De fait, c’était une rupture avec Rome. Quelques jours après, quatre hommes de Monteynard envoyèrent au père Jacob une lettre qui était ainsi adressée : « Monsieur Jacob, protestant, à Sinard, de l’autre côté du Drac. » Ils le priaient de venir exercer son ministère au milieu d’eux. Le dimanche suivant, le père Jacob était là. « Quel drôle de prêtre va faire cet homme avec sa blouse bleue de paysan ! » dit, en le voyant arriver, un des signataires de la lettre. Les hommes écoutèrent, étonnés, mais sérieux, leur nouveau ministre. Les femmes, elles, ne firent que rire. Le père Jacob, tantôt en français, tantôt en patois, expliqua l’Évangile. Il resta huit jours, tenant des réunions le soir et faisant de nombreuses visites pendant la journée. A partir de ce moment, il y eut culte à Monteynard. Un trait qui caractérisa ces premières réunions, ce fut l’amour du chant. Même pendant la journée, les cultivateurs, en travaillant, et les bergers, en gardant leurs troupeaux, chantaient les cantiques du réveil. Puis, un triage dut se faire entre les nouveaux convertis. L’administration de la mine, fort cléricale, menaçait de renvoyer les protestants. Néanmoins, l’œuvre se développa, grâce, soit aux visites du père Jacob, qui tint à Monteynand un nombre incalculable de réunions, soit aux visites des pasteurs des environs et de quelques amis du dehors, parmi lesquels M. J.-P. Dardier et M. David Lenoir, le banquier bien connu de Genève, qui ne ménagea pas à la nouvelle église son concours financier. En cette même année 1891, la Société évangélique de Genève, bientôt aidée par la Société Centrale, plaça à Monteynard M. le pasteur Hugon, auquel succéda en 1893 M. le pasteur Gay. En 1894 fut bâti, au prix de mille difficultés, un temple dont le père Jacob scella la première pierre, et qui fut inauguré le 1er décembre de cette année, sous la présidence de M. Dardier. Le cœur du père Jacob débordait de reconnaissance. Il rappelait, dit un témoin, le vieillard Siméon recevant le Sauveur dans ses bras.

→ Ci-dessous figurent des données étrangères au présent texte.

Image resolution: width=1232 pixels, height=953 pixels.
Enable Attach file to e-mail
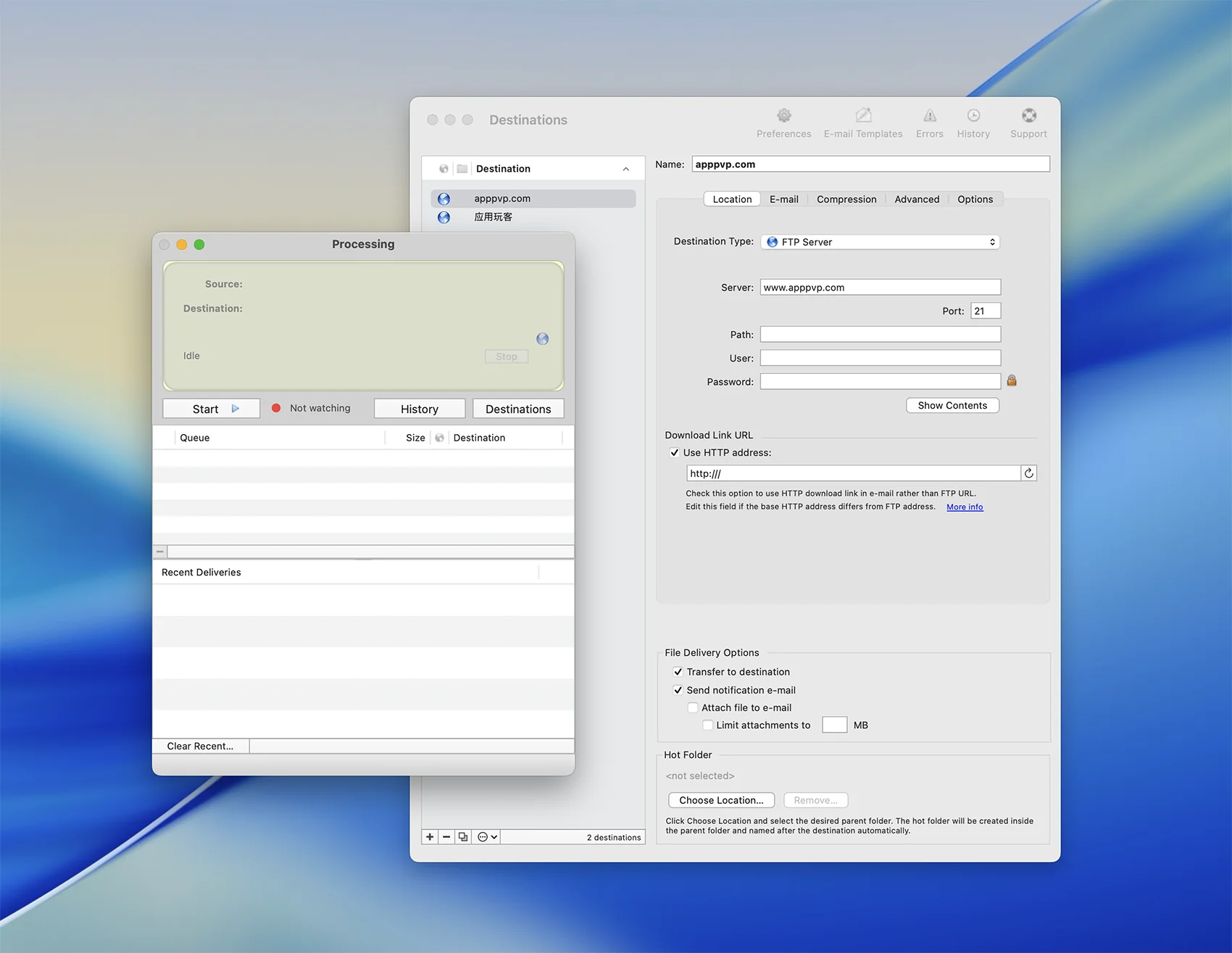coord(693,708)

Affaibli dans sa santé (il était asthmatique), le père Jacob ne vînt plus que rarement à Monteynard. Le 15 octobre 1898, il s’endormit du dernier sommeil[b].

[b] Nous devons tous les éléments de ce récit soit à des articles du Journal de l’Évangélisation, de 1899, organe de la Société Centrale, soit à des lettres particulières de M. le pasteur Gay, naguère à Monteynard, qui a connu le père Jacob pendant plusieurs années.